# What is needed:
Would you give the entries below again, precisely as they are written?

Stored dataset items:
****

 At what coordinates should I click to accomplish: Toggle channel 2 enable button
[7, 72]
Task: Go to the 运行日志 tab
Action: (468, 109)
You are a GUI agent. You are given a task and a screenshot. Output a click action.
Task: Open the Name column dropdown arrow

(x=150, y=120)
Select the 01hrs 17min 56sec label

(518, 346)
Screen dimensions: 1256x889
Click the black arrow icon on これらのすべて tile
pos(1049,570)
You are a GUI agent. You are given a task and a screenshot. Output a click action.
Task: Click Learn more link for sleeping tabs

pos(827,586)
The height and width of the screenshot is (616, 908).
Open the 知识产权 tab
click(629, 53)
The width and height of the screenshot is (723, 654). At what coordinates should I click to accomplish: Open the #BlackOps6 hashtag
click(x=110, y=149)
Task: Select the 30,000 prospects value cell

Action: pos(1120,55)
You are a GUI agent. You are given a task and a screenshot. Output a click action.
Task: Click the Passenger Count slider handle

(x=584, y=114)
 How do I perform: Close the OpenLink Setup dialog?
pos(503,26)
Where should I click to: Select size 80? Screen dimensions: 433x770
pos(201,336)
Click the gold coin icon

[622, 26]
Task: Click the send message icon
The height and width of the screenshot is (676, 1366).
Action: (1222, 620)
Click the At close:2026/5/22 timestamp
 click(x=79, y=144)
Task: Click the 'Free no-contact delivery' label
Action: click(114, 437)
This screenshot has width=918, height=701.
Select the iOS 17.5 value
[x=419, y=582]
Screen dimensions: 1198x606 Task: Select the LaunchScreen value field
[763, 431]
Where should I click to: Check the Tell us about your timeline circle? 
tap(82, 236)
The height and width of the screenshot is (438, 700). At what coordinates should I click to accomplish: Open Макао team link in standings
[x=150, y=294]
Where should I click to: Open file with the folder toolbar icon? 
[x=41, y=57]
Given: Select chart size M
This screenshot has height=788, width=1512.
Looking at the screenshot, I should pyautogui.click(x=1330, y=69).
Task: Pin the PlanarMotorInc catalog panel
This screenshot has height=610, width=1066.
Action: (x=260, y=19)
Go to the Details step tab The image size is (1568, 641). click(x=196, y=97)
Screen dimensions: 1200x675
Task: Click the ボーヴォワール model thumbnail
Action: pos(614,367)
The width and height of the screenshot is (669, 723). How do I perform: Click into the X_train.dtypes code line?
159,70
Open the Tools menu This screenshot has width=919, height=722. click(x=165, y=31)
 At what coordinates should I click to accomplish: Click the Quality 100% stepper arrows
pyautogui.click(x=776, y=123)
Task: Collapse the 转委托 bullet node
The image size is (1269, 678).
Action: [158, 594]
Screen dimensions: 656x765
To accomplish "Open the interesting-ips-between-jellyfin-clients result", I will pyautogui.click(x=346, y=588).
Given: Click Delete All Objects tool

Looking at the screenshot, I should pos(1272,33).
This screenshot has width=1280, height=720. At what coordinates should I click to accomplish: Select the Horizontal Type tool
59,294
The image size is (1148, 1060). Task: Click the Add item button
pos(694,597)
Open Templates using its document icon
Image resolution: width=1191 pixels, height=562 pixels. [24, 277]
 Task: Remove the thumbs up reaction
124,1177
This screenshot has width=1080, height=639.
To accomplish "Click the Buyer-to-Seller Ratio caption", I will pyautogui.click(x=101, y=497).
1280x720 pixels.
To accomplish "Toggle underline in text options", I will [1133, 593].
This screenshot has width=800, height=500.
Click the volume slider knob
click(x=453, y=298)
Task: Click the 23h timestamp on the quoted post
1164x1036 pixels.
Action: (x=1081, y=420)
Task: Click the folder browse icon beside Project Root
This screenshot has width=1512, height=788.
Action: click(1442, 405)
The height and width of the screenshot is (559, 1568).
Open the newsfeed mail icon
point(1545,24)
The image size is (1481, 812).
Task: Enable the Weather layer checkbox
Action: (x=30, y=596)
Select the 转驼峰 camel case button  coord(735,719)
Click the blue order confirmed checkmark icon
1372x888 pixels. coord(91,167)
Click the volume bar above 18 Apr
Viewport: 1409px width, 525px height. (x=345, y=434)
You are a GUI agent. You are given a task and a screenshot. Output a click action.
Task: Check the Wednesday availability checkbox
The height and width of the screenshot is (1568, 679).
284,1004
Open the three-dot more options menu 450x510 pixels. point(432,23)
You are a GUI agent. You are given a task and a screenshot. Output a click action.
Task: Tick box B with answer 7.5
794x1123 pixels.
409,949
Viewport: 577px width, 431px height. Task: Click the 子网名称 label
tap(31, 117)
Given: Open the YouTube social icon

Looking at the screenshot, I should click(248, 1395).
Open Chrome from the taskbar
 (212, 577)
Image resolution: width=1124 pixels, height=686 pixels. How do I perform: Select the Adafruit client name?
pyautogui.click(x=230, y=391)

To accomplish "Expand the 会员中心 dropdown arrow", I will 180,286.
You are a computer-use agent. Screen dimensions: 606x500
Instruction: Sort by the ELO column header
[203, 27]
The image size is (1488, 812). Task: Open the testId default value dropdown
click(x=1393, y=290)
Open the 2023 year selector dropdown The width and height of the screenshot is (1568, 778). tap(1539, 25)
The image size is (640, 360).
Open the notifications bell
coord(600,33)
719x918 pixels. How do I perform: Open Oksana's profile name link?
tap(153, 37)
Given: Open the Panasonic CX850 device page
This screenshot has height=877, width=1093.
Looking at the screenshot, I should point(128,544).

****

# Answer for the task:
 At what coordinates should I click to accomplish: Toggle channel 2 enable button
[7, 72]
Task: Go to the 运行日志 tab
Action: (468, 109)
You are a GUI agent. You are given a task and a screenshot. Output a click action.
Task: Open the Name column dropdown arrow

(x=150, y=120)
Select the 01hrs 17min 56sec label

(518, 346)
Screen dimensions: 1256x889
Click the black arrow icon on これらのすべて tile
pos(1049,570)
You are a GUI agent. You are given a task and a screenshot. Output a click action.
Task: Click Learn more link for sleeping tabs

pos(827,586)
The height and width of the screenshot is (616, 908).
Open the 知识产权 tab
click(629, 53)
The width and height of the screenshot is (723, 654). At what coordinates should I click to accomplish: Open the #BlackOps6 hashtag
click(x=110, y=149)
Task: Select the 30,000 prospects value cell

Action: pos(1120,55)
You are a GUI agent. You are given a task and a screenshot. Output a click action.
Task: Click the Passenger Count slider handle

(x=584, y=114)
 How do I perform: Close the OpenLink Setup dialog?
pos(503,26)
Where should I click to: Select size 80? Screen dimensions: 433x770
pos(201,336)
Click the gold coin icon

[622, 26]
Task: Click the send message icon
The height and width of the screenshot is (676, 1366).
Action: (1222, 620)
Click the At close:2026/5/22 timestamp
 click(x=79, y=144)
Task: Click the 'Free no-contact delivery' label
Action: click(114, 437)
This screenshot has width=918, height=701.
Select the iOS 17.5 value
[x=419, y=582]
Screen dimensions: 1198x606 Task: Select the LaunchScreen value field
[763, 431]
Where should I click to: Check the Tell us about your timeline circle? 
tap(82, 236)
The height and width of the screenshot is (438, 700). At what coordinates should I click to accomplish: Open Макао team link in standings
[x=150, y=294]
Where should I click to: Open file with the folder toolbar icon? 
[x=41, y=57]
Given: Select chart size M
This screenshot has height=788, width=1512.
Looking at the screenshot, I should pyautogui.click(x=1330, y=69).
Task: Pin the PlanarMotorInc catalog panel
This screenshot has height=610, width=1066.
Action: (x=260, y=19)
Go to the Details step tab The image size is (1568, 641). click(x=196, y=97)
Screen dimensions: 1200x675
Task: Click the ボーヴォワール model thumbnail
Action: pos(614,367)
The width and height of the screenshot is (669, 723). How do I perform: Click into the X_train.dtypes code line?
159,70
Open the Tools menu This screenshot has width=919, height=722. click(x=165, y=31)
 At what coordinates should I click to accomplish: Click the Quality 100% stepper arrows
pyautogui.click(x=776, y=123)
Task: Collapse the 转委托 bullet node
The image size is (1269, 678).
Action: [158, 594]
Screen dimensions: 656x765
To accomplish "Open the interesting-ips-between-jellyfin-clients result", I will pyautogui.click(x=346, y=588).
Given: Click Delete All Objects tool

Looking at the screenshot, I should pos(1272,33).
This screenshot has width=1280, height=720. At what coordinates should I click to accomplish: Select the Horizontal Type tool
59,294
The image size is (1148, 1060). Task: Click the Add item button
pos(694,597)
Open Templates using its document icon
Image resolution: width=1191 pixels, height=562 pixels. [24, 277]
 Task: Remove the thumbs up reaction
124,1177
This screenshot has width=1080, height=639.
To accomplish "Click the Buyer-to-Seller Ratio caption", I will pyautogui.click(x=101, y=497).
1280x720 pixels.
To accomplish "Toggle underline in text options", I will [1133, 593].
This screenshot has width=800, height=500.
Click the volume slider knob
click(x=453, y=298)
Task: Click the 23h timestamp on the quoted post
1164x1036 pixels.
Action: (x=1081, y=420)
Task: Click the folder browse icon beside Project Root
This screenshot has width=1512, height=788.
Action: click(1442, 405)
The height and width of the screenshot is (559, 1568).
Open the newsfeed mail icon
point(1545,24)
The image size is (1481, 812).
Task: Enable the Weather layer checkbox
Action: (x=30, y=596)
Select the 转驼峰 camel case button  coord(735,719)
Click the blue order confirmed checkmark icon
1372x888 pixels. coord(91,167)
Click the volume bar above 18 Apr
Viewport: 1409px width, 525px height. (x=345, y=434)
You are a GUI agent. You are given a task and a screenshot. Output a click action.
Task: Check the Wednesday availability checkbox
The height and width of the screenshot is (1568, 679).
284,1004
Open the three-dot more options menu 450x510 pixels. point(432,23)
You are a GUI agent. You are given a task and a screenshot. Output a click action.
Task: Tick box B with answer 7.5
794x1123 pixels.
409,949
Viewport: 577px width, 431px height. Task: Click the 子网名称 label
tap(31, 117)
Given: Open the YouTube social icon

Looking at the screenshot, I should click(248, 1395).
Open Chrome from the taskbar
 (212, 577)
Image resolution: width=1124 pixels, height=686 pixels. How do I perform: Select the Adafruit client name?
pyautogui.click(x=230, y=391)

To accomplish "Expand the 会员中心 dropdown arrow", I will 180,286.
You are a computer-use agent. Screen dimensions: 606x500
Instruction: Sort by the ELO column header
[203, 27]
The image size is (1488, 812). Task: Open the testId default value dropdown
click(x=1393, y=290)
Open the 2023 year selector dropdown The width and height of the screenshot is (1568, 778). tap(1539, 25)
The image size is (640, 360).
Open the notifications bell
coord(600,33)
719x918 pixels. How do I perform: Open Oksana's profile name link?
tap(153, 37)
Given: Open the Panasonic CX850 device page
This screenshot has height=877, width=1093.
Looking at the screenshot, I should point(128,544).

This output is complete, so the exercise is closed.